I've been the red square in Ximending a few times and thoroughly enjoyed the ambiance and relaxed attitude of the patrons and business people and I've spent a few very nice afternoons at the gay pool in Taichung amongst men whose attention to their physiques put my own heterosexual form quite into the shade.  It must be agony for girls to see all the ripped tanned bods and know that they are nearly all reserved exclusively for the bros.  This said, I have never felt any tension whatsoever in public about homosexuality.  It is when homosexuality becomes a public debated issue that people squirm around looking to see what other people's positions will be, before deciding which moral framework won't alienate most of their friends or threaten their guanxi.   In public we are all moral upright citizens who care about democracy and lead law abiding honest lives of graft and responsibility.  In private .....

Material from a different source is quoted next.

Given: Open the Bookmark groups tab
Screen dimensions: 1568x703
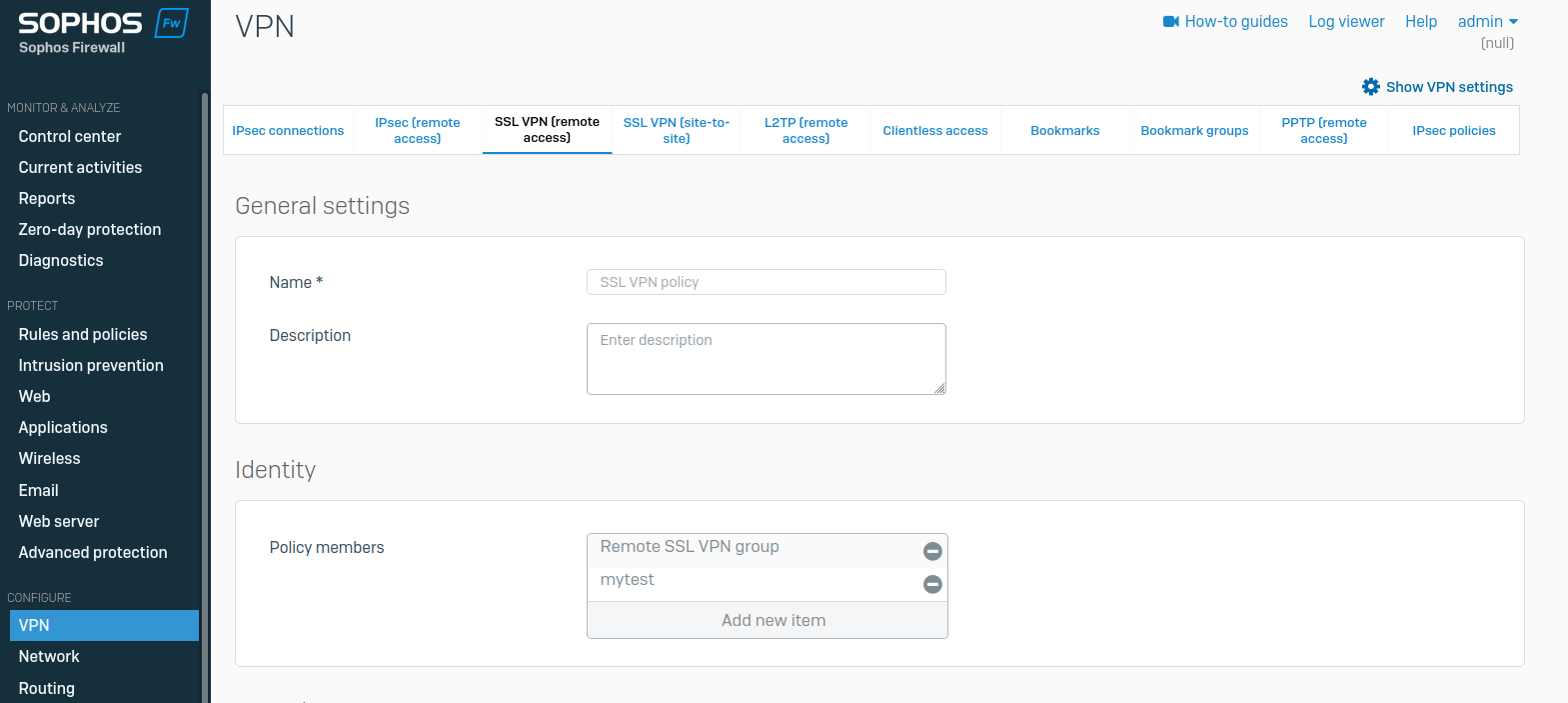Looking at the screenshot, I should pos(1194,131).
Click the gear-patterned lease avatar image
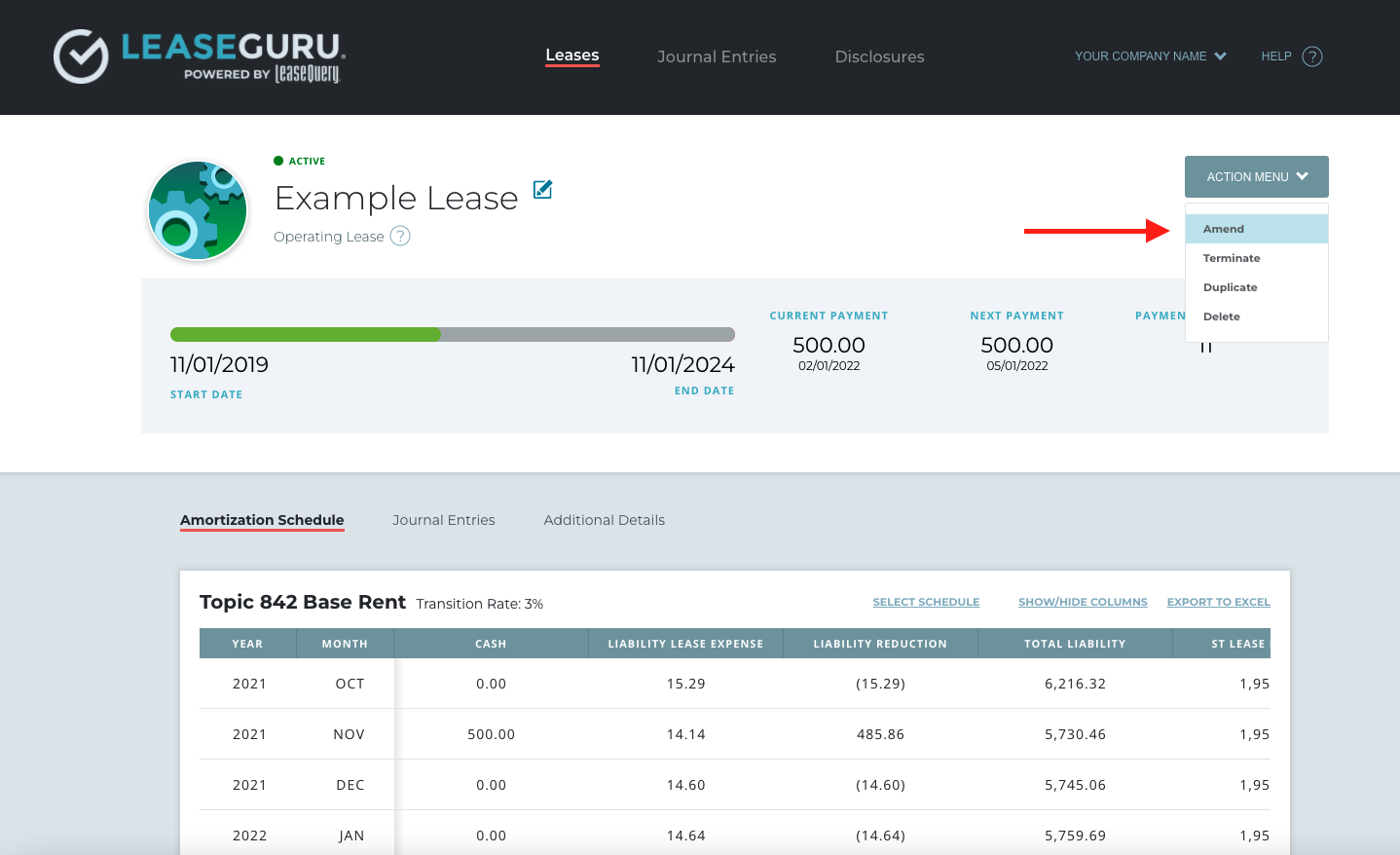The image size is (1400, 855). [x=198, y=210]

Then I check to see how the country where I was raised and whose culture I was conditioned in to see what's happening and I see this:
PC James Parkes was off duty and on a night out with friends when he was attacked outside a gay bar, Superstar Boudoir, shortly before 10pm on Sunday.
He sustained multiple "life-threatening" skull fractures and fractures of his eye-socket and cheekbone in the assault allegedly carried out by up to 20 teenagers.

The attack comes two weeks after the death of Ian Baynham, a 62-year-old civil servant who suffered severe head injuries in a homophobic attack in Trafalgar Square four weeks ago.
Baynham, from Beckenham, south-east London, was punched and kicked to the ground. His attackers also shouted homophobic abuse. Detectives have arrested two teenage girls and an 18-year-old man in connection with his murder.
For the life of me I can't understand why some teenagers in the UK get so much pleasure from mindlessly (I'm sure they haven't thought about why they hate gays, its just that they do) destroying someone's life.  It's not just gays.  But gays make an easy target.  If I was a societal doctor I would take this as a very serious symptom of sickness of the entire body of society and an indicator that the patient, in fear, is rejecting it's 'New Labour' heart (an old Tory heart revamped) and relapsing hard to the right.  Maybe its timely to remember the saying that evil prevails when good people stay silent.

At least one person with some fame is prepared to stand and be counted - Paul Haggis.